One constant in our city is that money
always seems to
excuse absurdity.
We saw it when Mayor Kirk Caldwell ripped the Trump administration for denying the dire warnings of its National Climate Assessment, only to practice his own climate denial when it came to Honolulu rail and the development around it.
It would be unthinkable, he said, to take advantage of new climate knowledge and stop rail at Middle Street or reroute it along Beretania Street to the University of Hawaii instead of continuing to aim it at a future swamp in Kakaako and Ala Moana.
“The investment, the infrastructure, the real property values are just too tremendous to do that,” he said. Even if all the money ends up underwater, apparently.
He spoke of elevating stations, hardening shoreline, raising harbors. As for buildings sprouting in the inundation zone, Caldwell said, “The first floor of the building may be surrendered to tides, and then the streets will get raised.”
Does he listen to what he says? It reminds me of lyrics to a Pete Seeger song popular during the Vietnam War: “We were neck deep in the Big Muddy, and the big fool said to push on.”

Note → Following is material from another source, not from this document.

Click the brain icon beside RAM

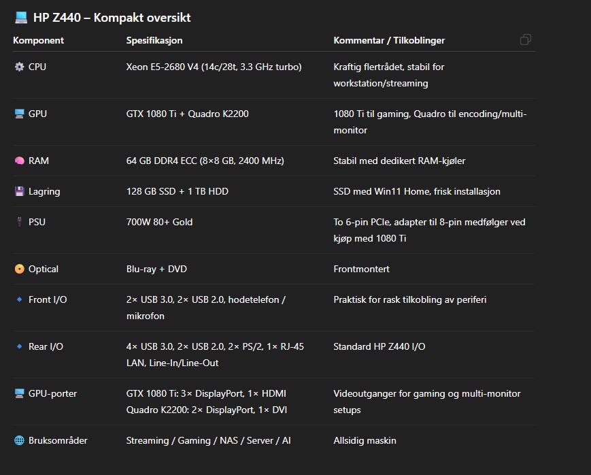pos(19,161)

Then there was the City Council merrily approving the latest of several luxury “transit-oriented” developments along Kapiolani Boulevard near Ala Moana Center.
The $510 million Sky Ala Moana, comprising 774 condominium and condo-hotel units in two towers, gets generous height and zoning variances in exchange for including a measly 84 “affordable” units.

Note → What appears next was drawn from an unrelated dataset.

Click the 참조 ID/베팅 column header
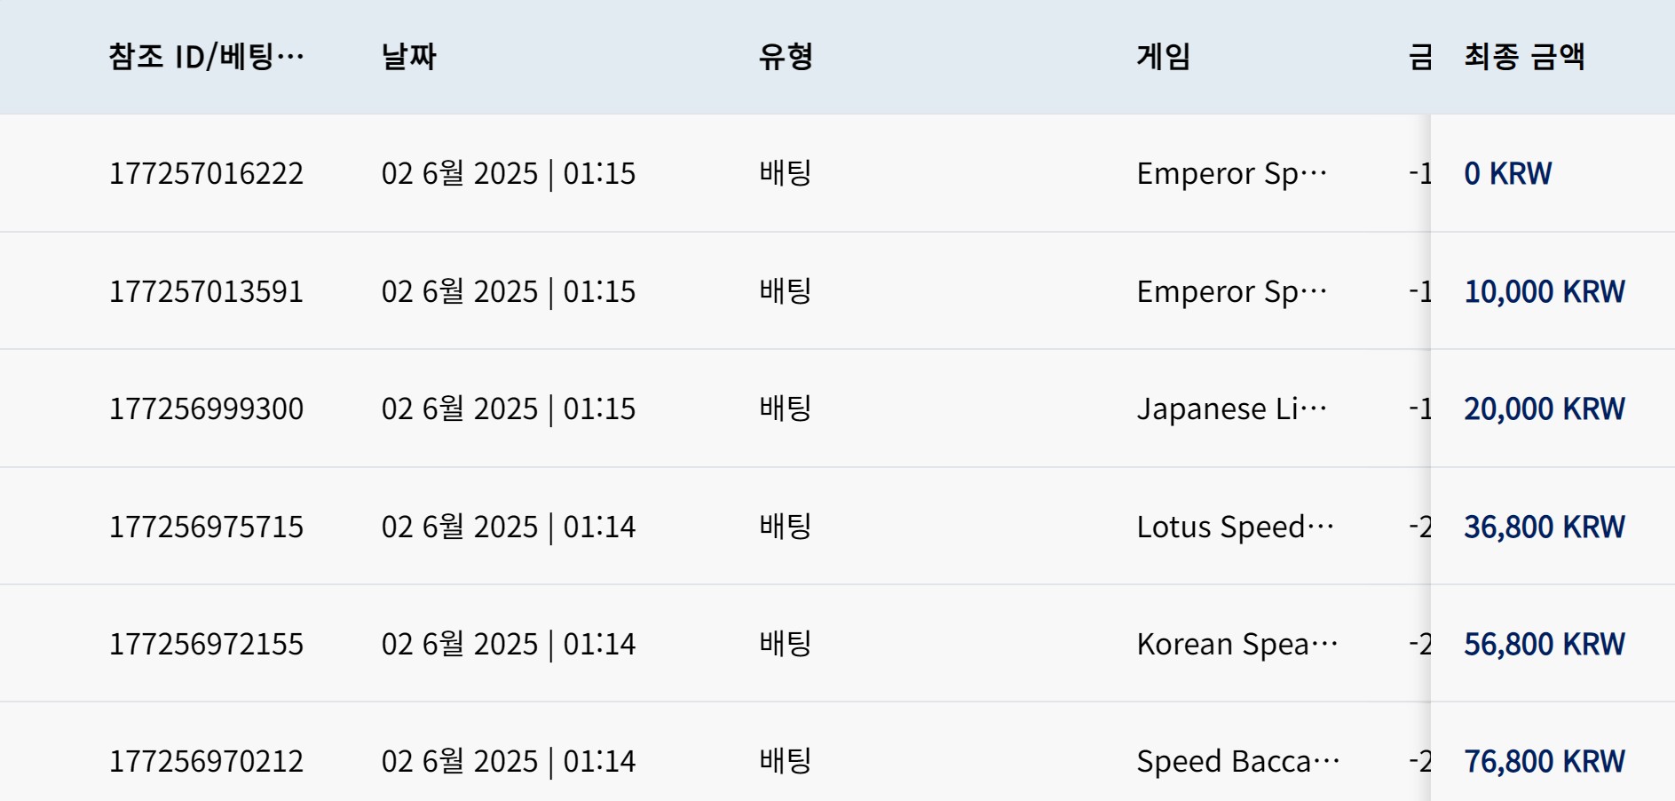 (206, 57)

It seems lost on the Council that we need tens of thousands of affordable housing units for local people struggling to survive here, and zero new luxury units to be bought by outside speculators parking their money in paradise.
And as we strain to figure out how many visitors our island can reasonably bear, we need zero new hotel rooms — especially projects expanding the tourism footprint outside of Waikiki and into the Kapiolani corridor.
But Council Zoning Chairwoman Kymberly Pine and her colleagues saw only the money. “The economic impacts from this project that will benefit the taxpayers (are) huge,” Pine said.
Money you and I will see little of.
Some of what leaves the developers’ pockets will end up in the campaign coffers of Council members aspiring to become mayor. There will be low-wage jobs generated.
Certainly the city will realize a bounty of property taxes, but it’s a zero-sum game in which much of the revenue will go for infrastructure and services for the new developments — and ultimately, raising streets around them.
Developers and speculators will be cashed out and long gone by the time tides rise; in reward for our servility to their money, our grandkids get to hold the bag they leave behind.